Buruh Dukung Prabowo

218

BERGAS — Sejumlah organisasi buruh di Jawa Tengah yang tergabung dalam Perwakilan Daerah Konfederasi Serikat Pekerja Indonesia (KSPI) Jawa Tengah, Kamis (22/5) siang, mendeklarasikan diri bagi pemenangan capres Prabowo Subianto-Hatta.
Bertempat di Taman Indahsari Jalan Soekarno-Hatta Bergas, KSPI juga mendeklarasikan Rumah Indonesia sebagai wadah berkumpulnya para buruh yang mendukung Prabowo sebagai capres.
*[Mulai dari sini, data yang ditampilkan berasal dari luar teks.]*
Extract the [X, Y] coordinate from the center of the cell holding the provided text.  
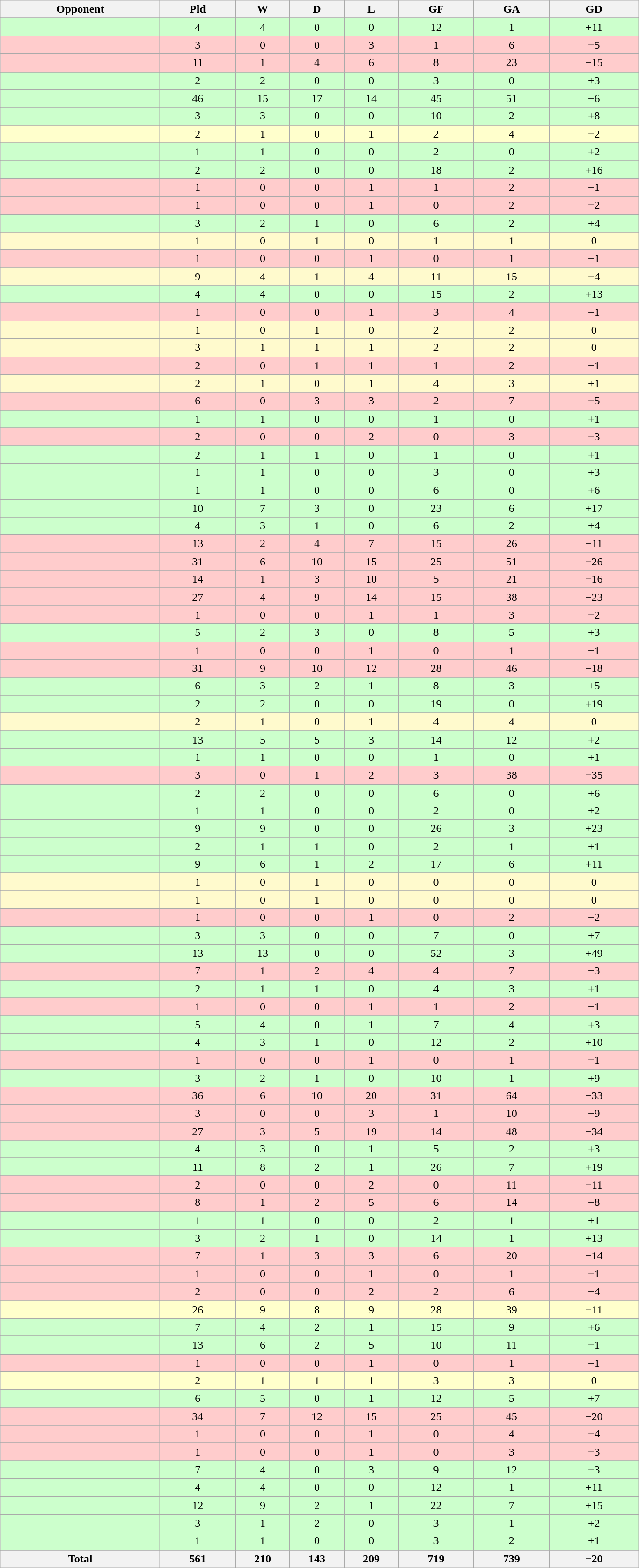
−15 [594, 63]
GD [594, 9]
48 [511, 1132]
−33 [594, 1096]
GA [511, 9]
21 [511, 580]
−23 [594, 597]
+49 [594, 954]
−35 [594, 775]
18 [436, 169]
−34 [594, 1132]
+23 [594, 829]
52 [436, 954]
36 [198, 1096]
39 [511, 1310]
+9 [594, 1078]
Opponent [81, 9]
+16 [594, 169]
−9 [594, 1114]
D [317, 9]
739 [511, 1559]
+10 [594, 1043]
L [371, 9]
34 [198, 1417]
561 [198, 1559]
Total [81, 1559]
210 [263, 1559]
Pld [198, 9]
−14 [594, 1256]
−18 [594, 668]
+8 [594, 116]
+17 [594, 508]
+5 [594, 686]
64 [511, 1096]
−16 [594, 580]
22 [436, 1506]
−8 [594, 1203]
GF [436, 9]
143 [317, 1559]
209 [371, 1559]
W [263, 9]
−6 [594, 98]
−26 [594, 562]
719 [436, 1559]
+15 [594, 1506]
Output the (X, Y) coordinate of the center of the cell containing the given text.  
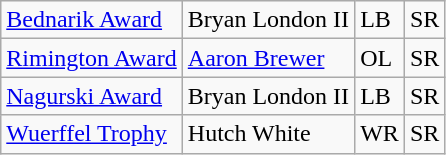
OL (380, 58)
Bednarik Award (92, 20)
Wuerffel Trophy (92, 134)
Aaron Brewer (268, 58)
Rimington Award (92, 58)
Hutch White (268, 134)
Nagurski Award (92, 96)
WR (380, 134)
Return (X, Y) of the center of cell containing provided text 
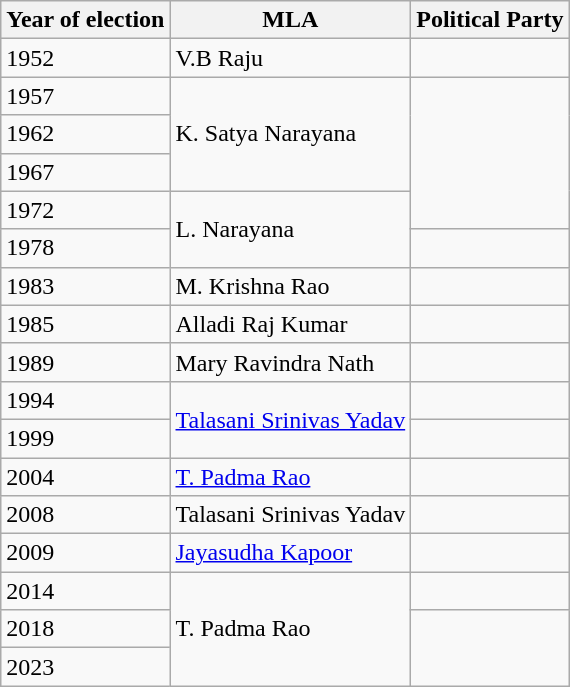
1952 (86, 58)
Alladi Raj Kumar (290, 324)
1972 (86, 210)
K. Satya Narayana (290, 134)
Mary Ravindra Nath (290, 362)
Political Party (490, 20)
MLA (290, 20)
M. Krishna Rao (290, 286)
1967 (86, 172)
Year of election (86, 20)
2018 (86, 629)
1983 (86, 286)
Jayasudha Kapoor (290, 553)
1999 (86, 438)
2023 (86, 667)
2014 (86, 591)
2009 (86, 553)
1985 (86, 324)
L. Narayana (290, 229)
1957 (86, 96)
1994 (86, 400)
V.B Raju (290, 58)
1989 (86, 362)
2004 (86, 477)
2008 (86, 515)
1962 (86, 134)
1978 (86, 248)
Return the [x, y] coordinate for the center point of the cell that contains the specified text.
Ketua KSPI Jateng, Dono Rahardjo, mengatakan, hanya Prabowo, capres yang berani menandatangani kontrak politik berisi 10 butir tuntutan buruh pada saat puncak peringatan May Day di Jakarta. Sedangkan capres lain, menghindari kontrak politik. Salah satu tuntutan buruh, kenaikan upah dan penghapusan model outsourcing.
”Hanya Prabowo satu-satunya capres yang menerima tuntutan buruh. Kalau (Prabowo) nanti saat terpilih ingkar janji, kita akan tagih bersama-sama. Kita akan kepung Istana. Selain itu, kita punya catatan untuk tahun-tahun berikutnya,” tutur Dono, usai deklarasi.
Selain KSPI, lanjut Dono, dukungan untuk Prabowo juga dilakukan bersama organisasi buruh lainnya. Antara lain, FSPMI, ASPEK Indonesia, FSP KEP, FARKES Ref, PPMI, ISI, SP Migran, PRT, buruh pelabuhan, Serikat Pedagang Pasar, HKTI, Seniman Rakyat, SNI, Organisasi Guru dan Pegawai Honorer, Persatuan Orang Mini, dan Forum Ibu Rumah Tangga.
”Kami tergabung dalam Rumah Indonesia dan siap mendukung untuk pemenangan Prabowo-Hatta sebagai presiden RI. Buruh selayaknya tidak berpolitik praktis. Kekuatan kita besar. Kalau tidak bisa masuk ke sistem, kita masih bisa melakukannya dengan mendorong capres yang berpihak kepada buruh,” kata Dono.
Dono mengklaim, KSPI bakal menjaring sekitar 500 ribu suara untuk memenangkan Prabowo. Sebab, di Jawa Tengah jumlah buruh mencapai ribuan. Termasuk, keluarga masing-masing buruh yang dinilai sangat militan.
Majelis Nasional KSPI, Iswan Abdullah, mengatakan, gerakan yang dilakukan KSPI adalah sebuah gerakan untuk pembangunan sebagai bukti cinta kepada negara. Untuk itu, Iswan yang juga menjabat Dewan Pengupahan Nasional, berjanji akan memperjuangkan nasib buruh di Indonesia. (tyo/isk/ce1)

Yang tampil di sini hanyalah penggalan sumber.